Although it’s easy to say the game was out of hand at that point in any event, it’s important to remember that the Timbers had created three very good chances in quick succession in the moments before Dallas’s third (including two that fell to Ridgewell). But, thanks in part to Ridgewell being caught on his heels, a game in which it looked like there might still be something in it for the Timbers if things fell right became irretrievable.
As a leader in the Timbers’ locker room, Ridgewell needs to be the one to step forward, put his hand up, and take accountability for his and the team’s troubles over the past few weeks. And in the process, Ridgewell needs to pull himself out of his slump.
Because Ridgewell was a vital part of the Timbers staying afloat and then surging into the playoff race in the first half of the season. Unless he can recover that form, however, all of that good work may be for naught.
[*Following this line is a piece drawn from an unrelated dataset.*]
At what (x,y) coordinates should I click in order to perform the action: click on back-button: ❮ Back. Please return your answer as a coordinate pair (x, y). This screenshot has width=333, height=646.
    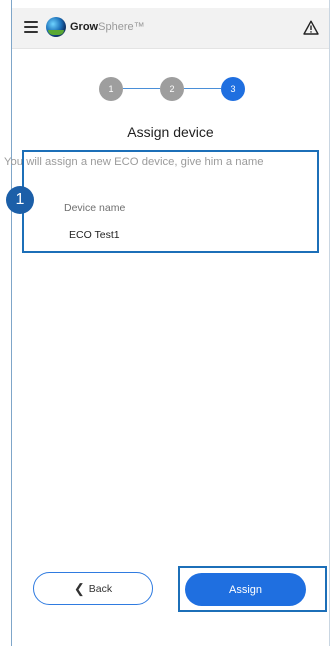
    Looking at the image, I should click on (93, 588).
3. Is there a bright spot somewhere in this one?
Look, there’s a lot that is dark about the Timbers being dominated in Big D. But we need something bright.
So let’s look at Lucas Melano.
Although it took Melano a bit of time to really come into the game, we saw two instances of what Melano brings in second-half stoppage time.
In the first minute of stoppage time Melano ran down a ball behind the FC Dallas defense and burst into the box only to be foiled by a slip and a last-minute, recovering Zach Lloyd tackle. Just a minute later, however, Melano got the better of Lloyd, running smartly off of Lloyd’s back shoulder, receiving a ball from Gaston Fernandez, and drawing a penalty on a desperate tackle from Dallas’s again-late right back.
So, if a few minutes of football at the end of a hopeless game are an indication, Lucas Melano’s ability to put pressure on the backline with pace and a bit of skill haven’t been overstated.
Hey, on a day like today, we need something.